É uma senhora fatia da pilhagem geral do país. Sem falar que, na prática, essas vidas-boas só trabalham três dias por semana.
E têm impunidade parlamentar. E ainda acham pouco. E não vamos nem falar no mensalão e em tudo que rola nas malas e nas cuecas. São uns cínicos. Fazem pose e falam bonito, mas o que querem mesmo é ficar milionários em dois mandatos e garantir uma aposentadoria rechonchuda.
Em cima dos trouxas de seus eleitores.Eu tô muito, muito put@. Como podem gozar assim da cara do povo?
Não temem que as pessoas se revoltem e invadam seus lindos gabinetes, que os seqüestrem, que joguem uma bomba no congresso para acabar com tudo?
Não, eles não temem. Porque estão tranqüilos em sua certeza de que o povo brasileiro é burro, medroso e acomodado.
É por causa dessa certeza que num minutinho o bando vota em si mesmo um aumento de doze mil reais e depois fica semanas e semanas discutindo se dá ou não dá oito reais, oito reais, de aumento no salário mínimo.

É desrespeito demais. Sabe o que os nobres parlamentares deviam fazer com esses oito reais? Eu digo. Enrolem as notas bem enroladinhas, formem um canudo e enfiem de volta lá, lá no lugar de onde vem o cheiro que infesta o Congresso Nacional, a casa que deveria ser dos representantes do povo e que está ocupada por vossas excrescências.

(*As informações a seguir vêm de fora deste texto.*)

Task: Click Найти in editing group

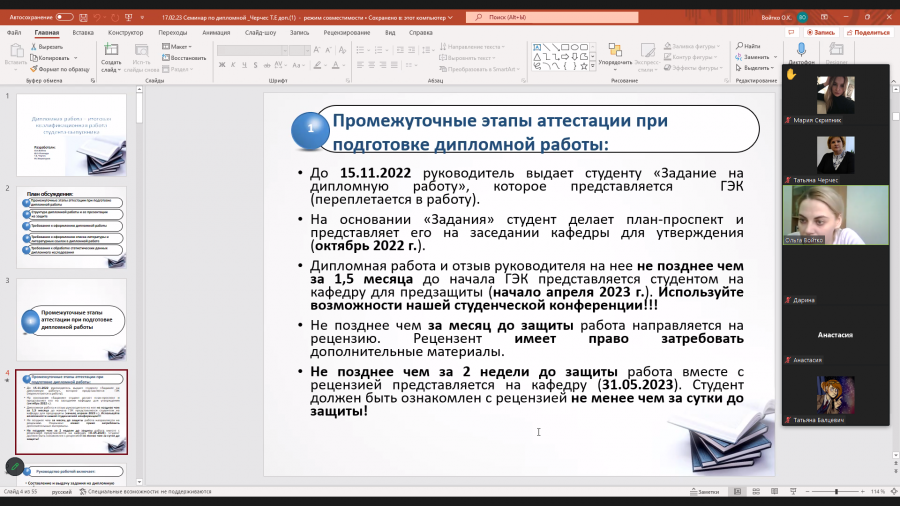Action: tap(748, 46)
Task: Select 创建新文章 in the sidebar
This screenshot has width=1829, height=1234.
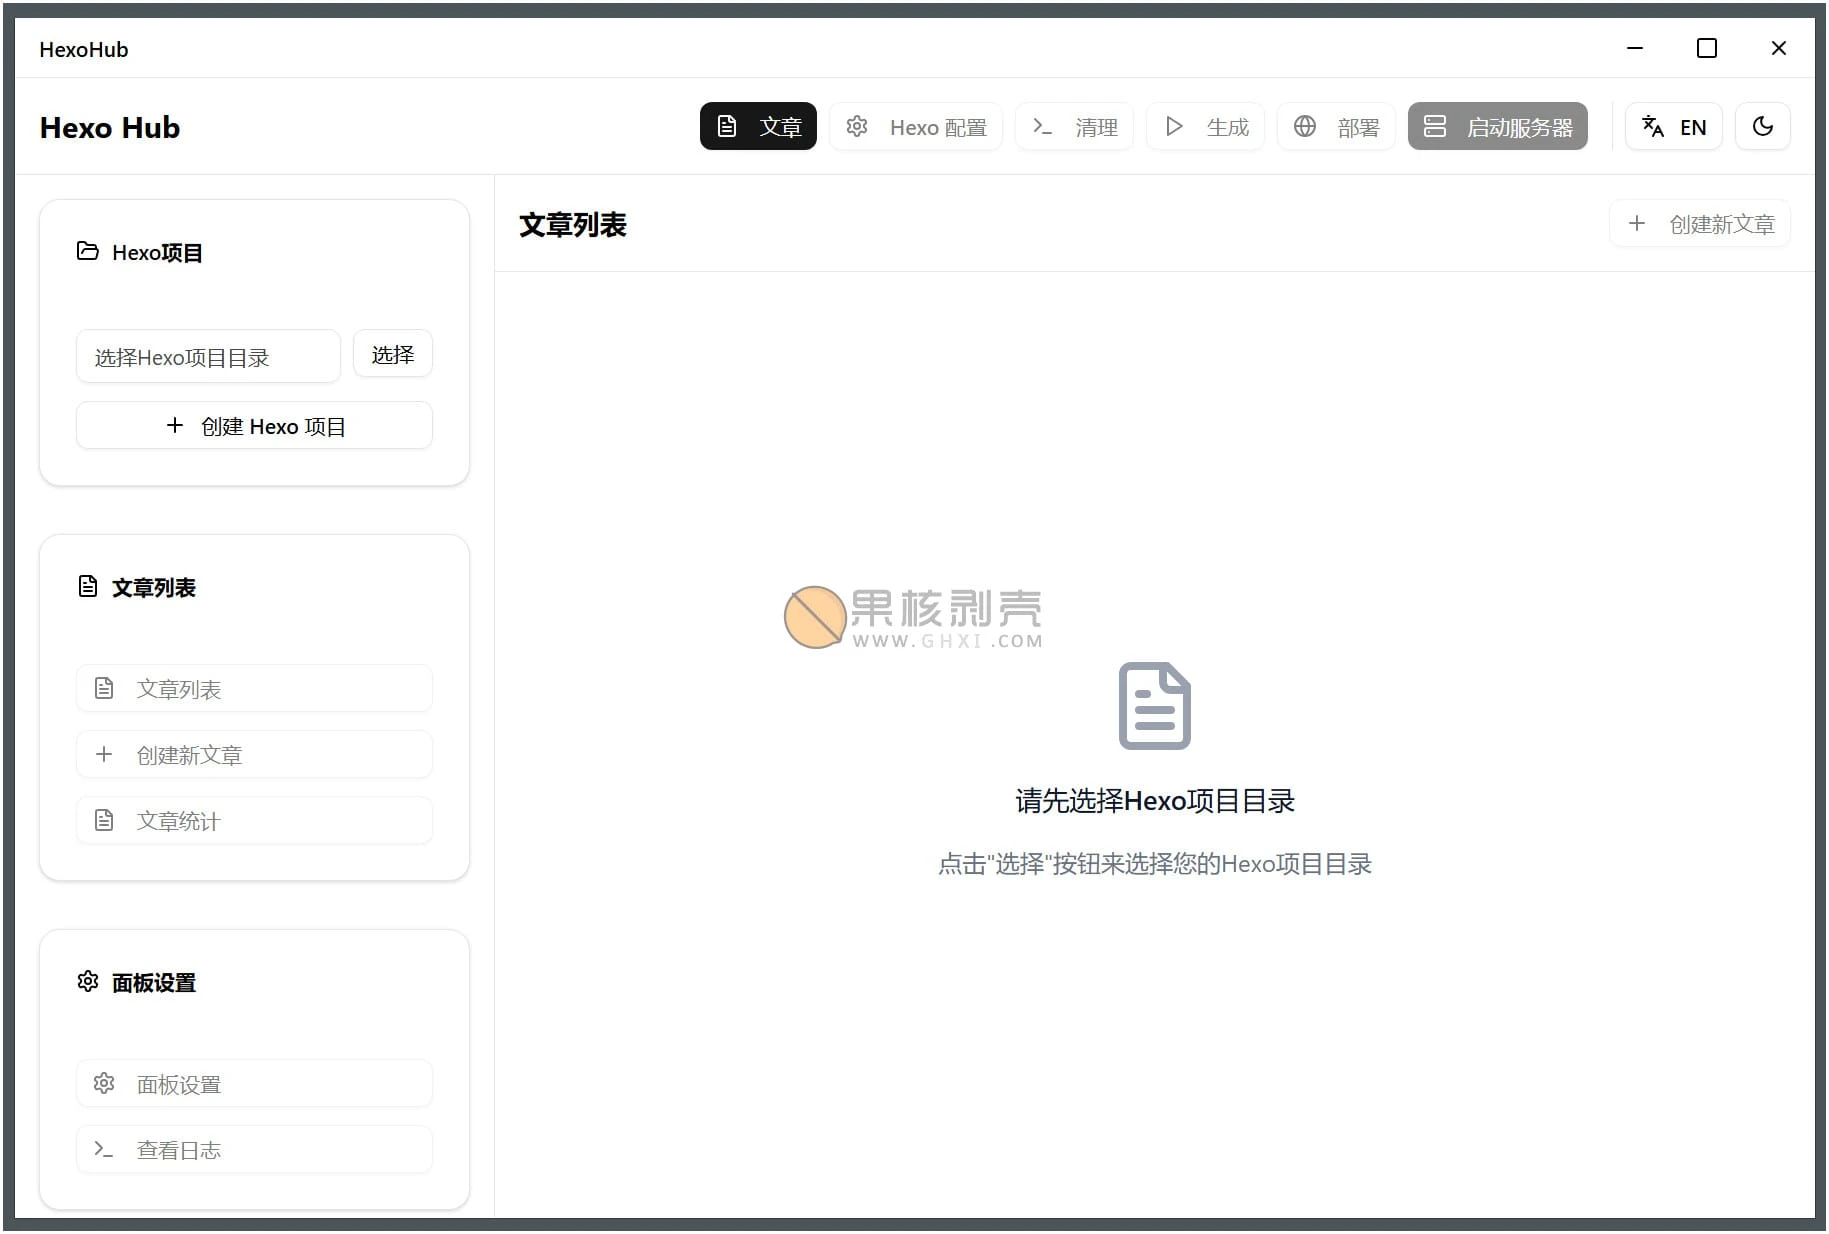Action: (254, 755)
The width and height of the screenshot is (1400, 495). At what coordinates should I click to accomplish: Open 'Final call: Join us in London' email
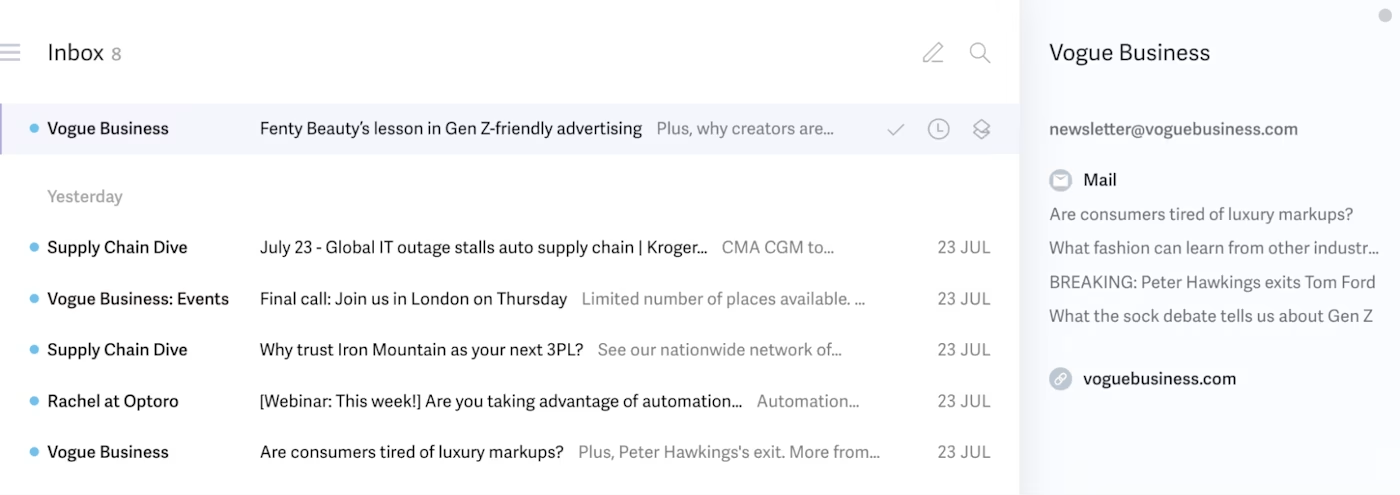413,299
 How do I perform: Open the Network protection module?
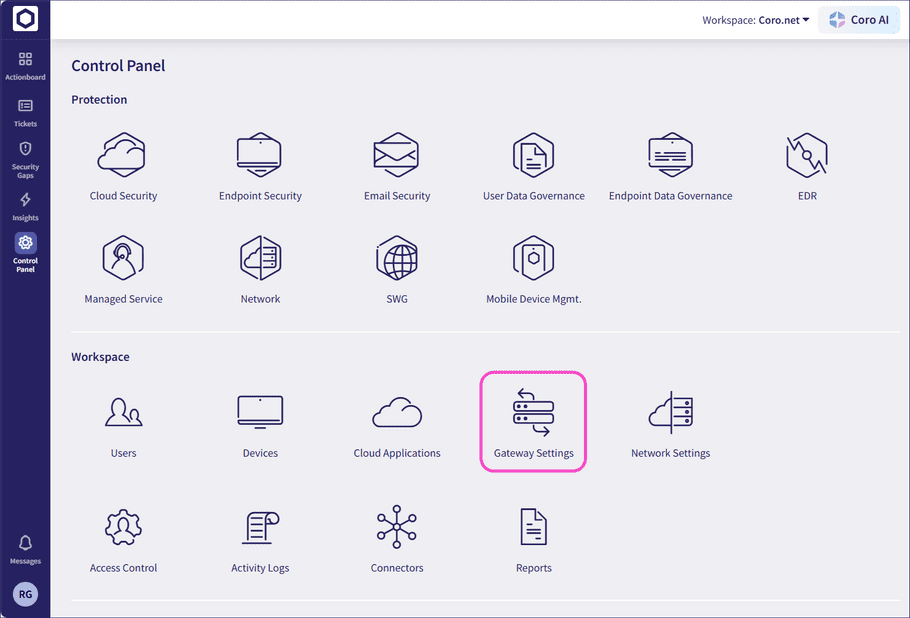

E você, caro cidadão eleitor?
Onde está seu nobre deputado numa hora dessa?
Ligue para ele, para ela, escreva, exija providências.
Ou será que sua Indecência votou a favor do aumento?
Se votou, então é mais um dos que agora estão rindo da sua cara de otário.
Sim, você é um grande otário.
Uma tremenda otária.
Porque é você quem vai pagar a conta desse roubo.

Fui eu quem esfaqueou o nobre deputado. Mas o golpe não foi dirigido a ele, não especificamente. O golpe foi contra toda a classe política. Certamente há um ou outro que não tem o costume de tripudiar em cima de quem o elegeu, mas como todos fazem parte da classe, é sobre todos eles que avança a minha mão firme e indignada, empunhando a lâmina afiada da revolta.

Os políticos foram eleitos para representar e defender o povo, mas o esfaqueiam todos os dias quando legislam apenas em interesse próprio.
Assim sendo, aquela senhora nada mais fez que praticar um ato de legítima defesa.
O aumento ainda não foi pago, mas o primeiro deputado já recebeu o troco.
Nas costas. Quem será o próximo?

RICARDO KELMER é escritor, letrista e roteirista, mora em São Paulo, Terra, 3a. pedra do Sol.